Offshore company GBM Works, which has developed a revolutionary method for a much quieter and faster installation of wind turbines at sea, has received a subsidy of 1.8 million euros from the RVO. This will enable a prototype to be built. The company is also participating in a large offshore innovation project, in which various innovative installation methods are being tested in practice.
Currently, the piles of wind turbines (so-called monopiles) are driven into the seabed, which leads to a lot of noise pollution – and therefore environmental damage – under water. Contractors therefore often work with noise-reducing measures such as ‘bubble screens’, but these are expensive and take time.
Combination of waterjet and vibration
GBM Works, a spin-off from Delft University of Technology, has developed a method for anchoring wind turbines in the seabed almost without noise. A waterjet is used to liquefy the soil on the inside of the tube. In combination with vibrating the pile, this removes the resistance and the monopile sinks easily into the ground.
The new foundation method was tested last fall on the Maasvlakte and the results are convincing. In addition to a significant reduction in noise pollution, the patented Jet-gun installation technology appears to work twice as deep and four times as fast. The associated simulation model has also now been validated. It provides an accurate prediction of the desired depth, speed and corresponding machine settings. This is important, because costs at sea can quickly mount up if unexpected things happen.

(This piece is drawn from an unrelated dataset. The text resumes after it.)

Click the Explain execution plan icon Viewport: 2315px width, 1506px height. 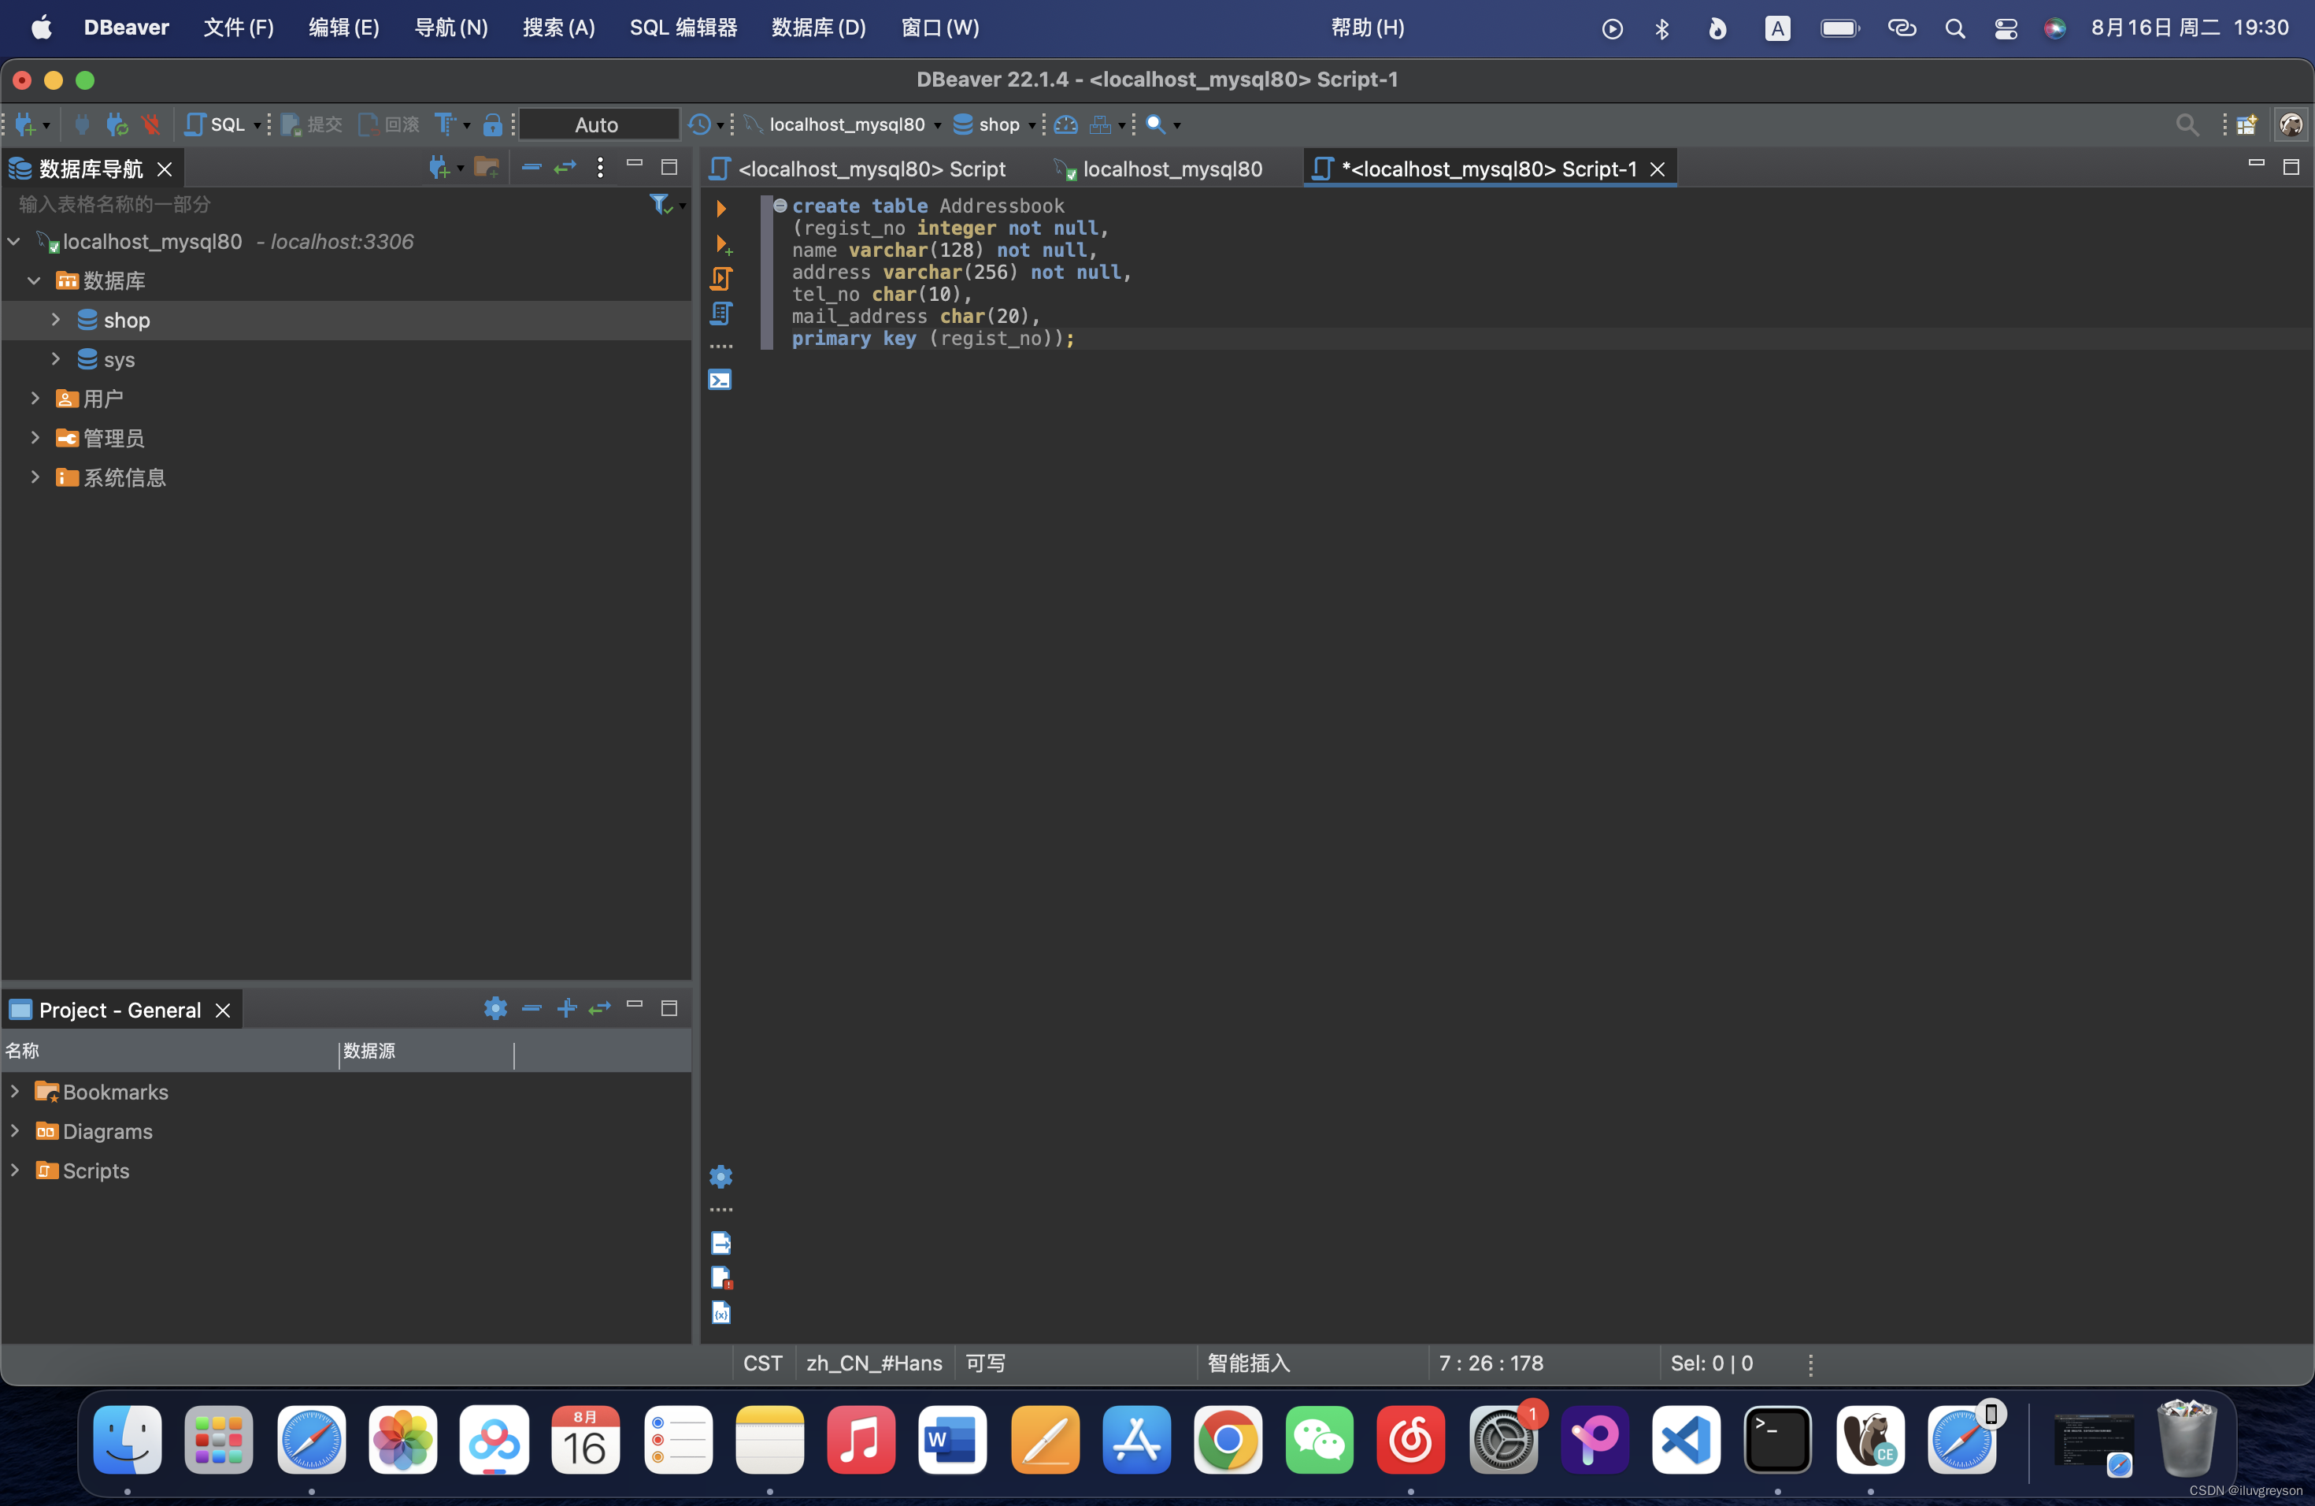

New technology important for achieving climate targets
Founder and Director Ben Arntz: “In the coming years many wind turbines will be placed at sea to achieve the EU climate targets. However, the construction has an enormous impact on marine life. In particular, the noise under water causes a lot of nuisance for the environment. With our technology, we not only ensure that the environmental nuisance disappears, it also makes construction faster and therefore cheaper.”
Thanks to the grant, GBM Works can further develop their silent and patented installation method technically. The goal is a prototype that is able to penetrate both hard clay and sandy soils.
Interest from offshore companies
The technology of GBM Works has now attracted the attention of Dutch companies active in offshore wind energy. GROW, a research programme in offshore wind aimed at quickening innovations, has asked the spin-off to participate in the SIMOX project, in which several innovative installation methods are being tested. TU Delft is one of the knowledge partners within GROW.